Originally Posted By: Tempest
Somalia is run by military dictators, otherwise known as "war lords". The people have no private property rights, no due process, no free speech. The people live under the anarchy that comes from arbitrary BIG GOVERNMENT.

This really shows how little you, and those you listen to, understand of these things.


There are a few contradictions in that post. One being that the war lords running the show are more akin to mafia, and bear no semblance to any form of "government" as defined by accepted definitions. They are not even "military dictators" as they dictate nothing. They are gangsters and criminals who organize into small bands of armed thugs, drive through the villages, take what they want and kill anyone in the way. There is no dictatorship, military or otherwise, as that implies some semblance of law and order; the law and order is complete to the point of total oppression of civil liberty, and enforced by a single entity (person or party) at the state level; and hence the title "dictatorship." Somalia obviously bears no resemblance to this. That's a better description of North Korea or Iraq under Saddam Hussein.

Anarchy and big government is another contradiction.
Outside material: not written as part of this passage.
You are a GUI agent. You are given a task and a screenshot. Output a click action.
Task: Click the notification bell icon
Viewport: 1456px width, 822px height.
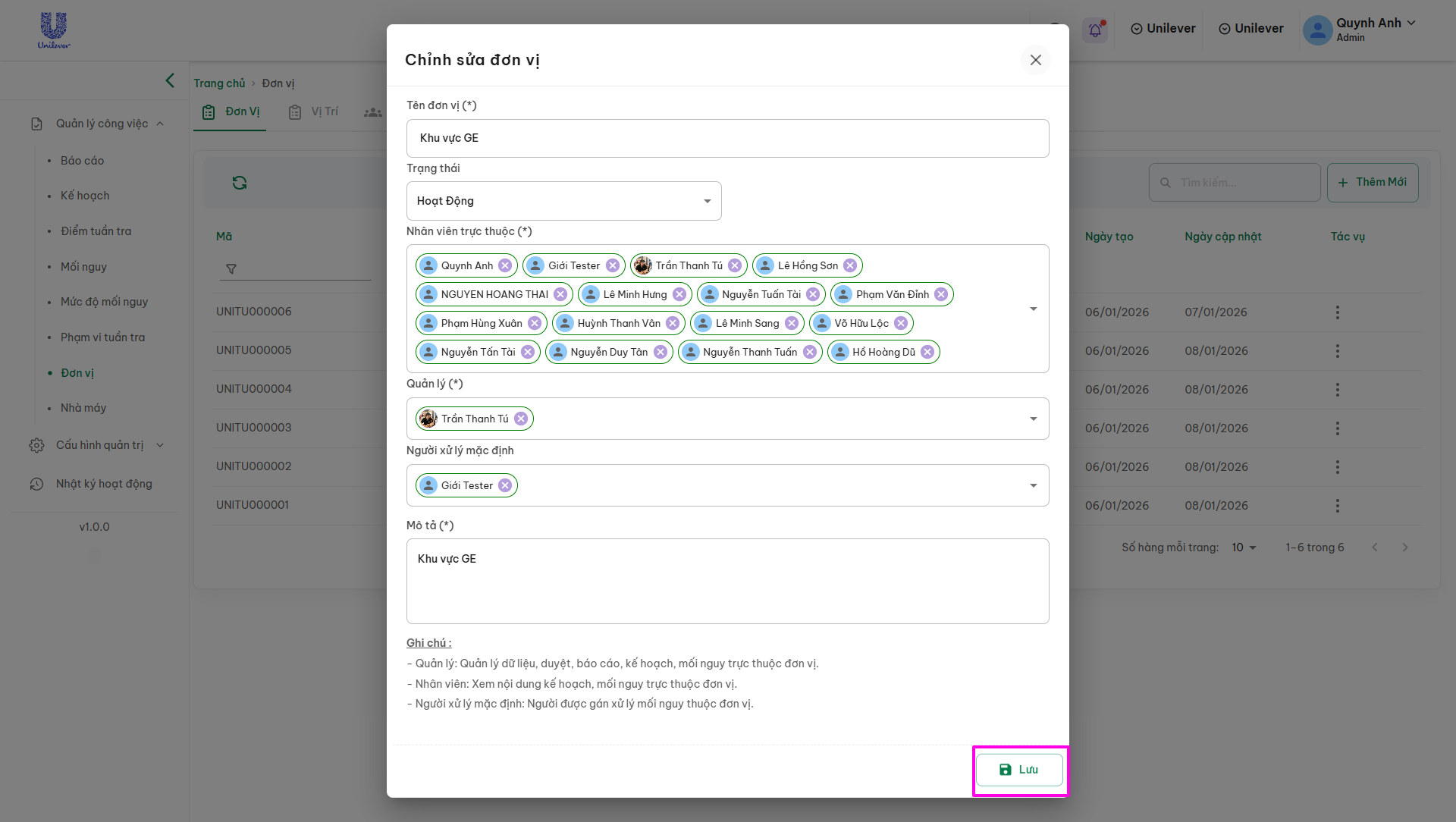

Anarchy is a state with no government, big or small.

I thought Buster's clip pretty amusing, in that it does contain a lot of tongue-in-cheek truth to it. Its obviously not the utopia those who believe every dollar "stolen" from their pocket by government to be a dollar wasted that they could be better spent if government would just get out of the way. Yet the clip shows a much more accurate version of what this utopia would really resemble if they had their way.